Crippling Alternative Gas Routes
The cost of transitioning to alternative gas routes is steep. For instance, the Germany-Czech Republic-Slovakia route would add approximately 93 million euros per year, while the Germany-Poland-Slovakia route could cost up to 231 million euros annually. Both of these routes are currently insufficient for meeting Slovakia's demand, making them less than ideal solutions.
Slovakia Relies Heavily on Russian Gas
If the EU enacts the ban, the impact on Slovakia's economy and consumers would be substantial. SPP estimates an additional 273 million euros in costs each year for its customer base, and that's just the beginning. The potential total cost could range from 287 to 428 million euros. A supply cut could also create significant competitive disadvantages for European companies and jeopardize energy security, particularly in Central and Eastern Europe.
Recently, SPP has doubled its imports of Russian gas via the Turkstream pipeline, underscoring Slovakia's dependence on Russian gas despite the EU's stated intention of reducing this dependency. Slovakia and Hungary have already voiced their opposition to a swift exit from Russian energy supplies, citing the potential for increased energy prices and adverse effects on their geopolitical situation.
In response to these concerns, it seems the EU is considering employing trade and energy laws to bypass national vetoes, potentially limiting Slovakia's ability to negotiate or delay the phase-out. As the situation unfolds, Slovakia will need to adapt by increasing LNG imports and strengthening regional gas transit and supply links to navigate the new landscape.

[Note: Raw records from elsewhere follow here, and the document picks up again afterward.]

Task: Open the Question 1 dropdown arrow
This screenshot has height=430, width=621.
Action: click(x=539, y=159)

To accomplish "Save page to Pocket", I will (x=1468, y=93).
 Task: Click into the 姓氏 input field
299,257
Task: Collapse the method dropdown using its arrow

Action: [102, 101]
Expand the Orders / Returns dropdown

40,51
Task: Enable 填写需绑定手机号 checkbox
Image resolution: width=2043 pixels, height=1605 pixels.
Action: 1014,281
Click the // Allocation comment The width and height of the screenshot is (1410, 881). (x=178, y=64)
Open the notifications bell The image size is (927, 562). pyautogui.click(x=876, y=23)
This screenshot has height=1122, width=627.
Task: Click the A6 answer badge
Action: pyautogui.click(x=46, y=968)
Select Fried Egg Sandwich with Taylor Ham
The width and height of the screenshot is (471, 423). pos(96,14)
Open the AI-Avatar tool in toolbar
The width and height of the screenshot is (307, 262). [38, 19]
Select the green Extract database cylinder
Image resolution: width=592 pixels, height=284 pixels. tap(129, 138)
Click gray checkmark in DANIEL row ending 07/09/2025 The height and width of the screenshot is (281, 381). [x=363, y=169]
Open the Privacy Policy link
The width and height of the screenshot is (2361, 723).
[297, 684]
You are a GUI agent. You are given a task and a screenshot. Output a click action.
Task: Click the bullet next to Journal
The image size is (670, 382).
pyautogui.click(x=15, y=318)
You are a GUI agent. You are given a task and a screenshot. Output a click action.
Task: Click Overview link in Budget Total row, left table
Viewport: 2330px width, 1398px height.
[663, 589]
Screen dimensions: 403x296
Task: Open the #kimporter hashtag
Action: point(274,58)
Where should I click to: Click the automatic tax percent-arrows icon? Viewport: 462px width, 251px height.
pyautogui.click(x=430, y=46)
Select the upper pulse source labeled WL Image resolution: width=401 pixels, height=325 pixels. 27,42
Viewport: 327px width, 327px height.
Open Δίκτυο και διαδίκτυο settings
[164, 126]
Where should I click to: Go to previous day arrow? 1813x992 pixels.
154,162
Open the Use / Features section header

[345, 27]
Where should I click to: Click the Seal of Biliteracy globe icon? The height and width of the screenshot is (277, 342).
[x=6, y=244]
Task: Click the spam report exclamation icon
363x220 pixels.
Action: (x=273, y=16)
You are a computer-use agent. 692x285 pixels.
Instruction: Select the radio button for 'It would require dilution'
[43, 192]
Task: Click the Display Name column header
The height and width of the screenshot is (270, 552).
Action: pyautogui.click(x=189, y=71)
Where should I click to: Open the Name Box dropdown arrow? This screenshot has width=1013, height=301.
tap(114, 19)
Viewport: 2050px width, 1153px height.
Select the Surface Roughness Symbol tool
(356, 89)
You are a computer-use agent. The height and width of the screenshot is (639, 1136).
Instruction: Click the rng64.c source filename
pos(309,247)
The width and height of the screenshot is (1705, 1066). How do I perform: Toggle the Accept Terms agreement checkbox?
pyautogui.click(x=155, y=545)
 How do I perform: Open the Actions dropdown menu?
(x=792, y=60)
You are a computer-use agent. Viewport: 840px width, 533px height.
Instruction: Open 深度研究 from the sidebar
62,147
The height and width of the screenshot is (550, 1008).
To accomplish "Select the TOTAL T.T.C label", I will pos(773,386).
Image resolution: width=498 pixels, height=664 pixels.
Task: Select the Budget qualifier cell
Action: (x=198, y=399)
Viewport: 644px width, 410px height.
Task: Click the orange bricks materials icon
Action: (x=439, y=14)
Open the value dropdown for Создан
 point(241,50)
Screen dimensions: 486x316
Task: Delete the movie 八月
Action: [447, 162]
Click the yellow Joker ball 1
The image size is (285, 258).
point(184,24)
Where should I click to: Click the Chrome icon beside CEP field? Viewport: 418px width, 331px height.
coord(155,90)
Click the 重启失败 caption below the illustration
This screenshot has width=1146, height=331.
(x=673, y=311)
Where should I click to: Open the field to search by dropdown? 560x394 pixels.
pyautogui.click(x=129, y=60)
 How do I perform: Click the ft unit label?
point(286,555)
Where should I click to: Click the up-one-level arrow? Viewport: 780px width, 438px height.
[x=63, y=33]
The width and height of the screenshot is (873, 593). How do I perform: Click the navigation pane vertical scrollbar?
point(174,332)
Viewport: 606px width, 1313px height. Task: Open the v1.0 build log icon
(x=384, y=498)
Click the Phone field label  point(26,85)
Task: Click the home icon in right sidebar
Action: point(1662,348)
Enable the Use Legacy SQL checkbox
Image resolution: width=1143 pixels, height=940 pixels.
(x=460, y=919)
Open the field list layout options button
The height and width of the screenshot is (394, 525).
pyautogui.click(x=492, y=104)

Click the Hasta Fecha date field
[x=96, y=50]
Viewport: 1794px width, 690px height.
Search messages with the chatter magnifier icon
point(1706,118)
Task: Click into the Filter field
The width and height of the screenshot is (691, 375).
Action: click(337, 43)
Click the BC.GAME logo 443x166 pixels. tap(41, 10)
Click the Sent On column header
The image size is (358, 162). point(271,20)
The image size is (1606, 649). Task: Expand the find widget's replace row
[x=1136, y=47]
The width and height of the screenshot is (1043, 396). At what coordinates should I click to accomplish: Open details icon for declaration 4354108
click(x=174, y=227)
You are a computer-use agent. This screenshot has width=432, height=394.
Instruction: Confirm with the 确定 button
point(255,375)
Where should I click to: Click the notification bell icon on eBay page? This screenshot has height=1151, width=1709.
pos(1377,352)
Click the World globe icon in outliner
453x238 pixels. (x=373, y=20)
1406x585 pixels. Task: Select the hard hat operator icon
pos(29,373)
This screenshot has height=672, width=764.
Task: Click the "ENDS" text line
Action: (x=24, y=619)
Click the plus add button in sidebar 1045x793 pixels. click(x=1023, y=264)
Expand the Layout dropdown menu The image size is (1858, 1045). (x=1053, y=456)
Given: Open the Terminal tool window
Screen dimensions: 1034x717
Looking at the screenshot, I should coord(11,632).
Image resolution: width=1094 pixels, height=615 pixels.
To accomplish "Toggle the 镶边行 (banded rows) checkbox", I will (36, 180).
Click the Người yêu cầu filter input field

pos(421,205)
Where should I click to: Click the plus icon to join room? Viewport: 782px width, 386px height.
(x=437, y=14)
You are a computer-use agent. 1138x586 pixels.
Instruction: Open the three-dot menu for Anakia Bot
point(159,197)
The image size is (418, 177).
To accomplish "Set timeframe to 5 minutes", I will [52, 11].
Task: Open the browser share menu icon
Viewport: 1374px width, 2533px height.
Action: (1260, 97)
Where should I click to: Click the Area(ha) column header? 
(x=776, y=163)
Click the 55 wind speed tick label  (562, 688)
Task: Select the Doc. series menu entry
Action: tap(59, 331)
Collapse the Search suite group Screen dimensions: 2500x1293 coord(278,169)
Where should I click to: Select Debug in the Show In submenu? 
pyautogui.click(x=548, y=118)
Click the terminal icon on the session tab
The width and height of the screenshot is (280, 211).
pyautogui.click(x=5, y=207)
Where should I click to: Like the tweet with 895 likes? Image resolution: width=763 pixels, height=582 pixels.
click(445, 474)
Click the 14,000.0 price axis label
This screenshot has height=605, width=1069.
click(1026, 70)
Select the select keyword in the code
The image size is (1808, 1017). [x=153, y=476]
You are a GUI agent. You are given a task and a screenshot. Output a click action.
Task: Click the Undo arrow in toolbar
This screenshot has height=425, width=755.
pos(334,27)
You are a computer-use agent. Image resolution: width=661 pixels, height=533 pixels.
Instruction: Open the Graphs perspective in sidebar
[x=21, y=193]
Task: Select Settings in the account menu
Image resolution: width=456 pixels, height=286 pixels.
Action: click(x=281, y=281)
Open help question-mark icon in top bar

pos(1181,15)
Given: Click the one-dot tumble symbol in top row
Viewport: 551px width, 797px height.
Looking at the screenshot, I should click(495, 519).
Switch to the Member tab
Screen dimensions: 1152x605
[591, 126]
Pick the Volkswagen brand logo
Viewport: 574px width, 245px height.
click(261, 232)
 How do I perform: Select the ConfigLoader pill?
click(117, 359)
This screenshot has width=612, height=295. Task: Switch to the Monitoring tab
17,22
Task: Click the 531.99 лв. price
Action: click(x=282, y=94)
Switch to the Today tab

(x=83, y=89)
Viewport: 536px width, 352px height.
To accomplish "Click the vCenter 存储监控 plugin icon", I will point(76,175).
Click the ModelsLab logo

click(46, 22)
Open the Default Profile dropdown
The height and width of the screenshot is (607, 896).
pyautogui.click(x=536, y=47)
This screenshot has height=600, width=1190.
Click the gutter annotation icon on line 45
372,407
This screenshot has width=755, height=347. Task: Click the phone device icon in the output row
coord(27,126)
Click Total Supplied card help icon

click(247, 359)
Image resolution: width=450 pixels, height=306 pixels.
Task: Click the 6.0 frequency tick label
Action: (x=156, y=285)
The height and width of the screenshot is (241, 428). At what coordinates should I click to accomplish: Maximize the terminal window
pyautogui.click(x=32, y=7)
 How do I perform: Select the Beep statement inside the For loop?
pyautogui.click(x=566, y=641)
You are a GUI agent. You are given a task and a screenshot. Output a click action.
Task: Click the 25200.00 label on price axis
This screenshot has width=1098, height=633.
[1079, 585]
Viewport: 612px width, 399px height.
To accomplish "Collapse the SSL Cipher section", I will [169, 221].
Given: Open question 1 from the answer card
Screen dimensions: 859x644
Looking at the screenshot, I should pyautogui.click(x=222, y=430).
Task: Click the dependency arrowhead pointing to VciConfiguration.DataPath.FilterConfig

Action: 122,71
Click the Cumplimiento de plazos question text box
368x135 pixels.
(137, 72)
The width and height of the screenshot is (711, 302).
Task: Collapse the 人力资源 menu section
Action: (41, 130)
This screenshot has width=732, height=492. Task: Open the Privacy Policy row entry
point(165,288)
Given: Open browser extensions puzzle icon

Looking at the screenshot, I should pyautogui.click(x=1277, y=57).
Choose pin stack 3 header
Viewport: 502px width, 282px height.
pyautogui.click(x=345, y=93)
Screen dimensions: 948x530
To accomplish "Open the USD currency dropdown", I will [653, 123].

- SPP, Slovakia's state-owned gas importer and supplier, is expressing concerns about the potential economic and political implications of a complete split from Russian gas, as proposed by the EU Commission, since this plan might be interpreted as a unilateral breach of contract with Gazprom and could lead to claims against Slovakia.
- Despite the EU's intention to reduce Slovakia's dependence on Russian gas, the country has recently doubled its imports of Russian gas via the Turkstream pipeline, highlighting its heavy reliance on Russian energy supplies. This reliance, combined with the high costs and inadequacy of alternative gas routes, has led Slovakia and Hungary to voice opposition to a swift exit from Russian energy supplies.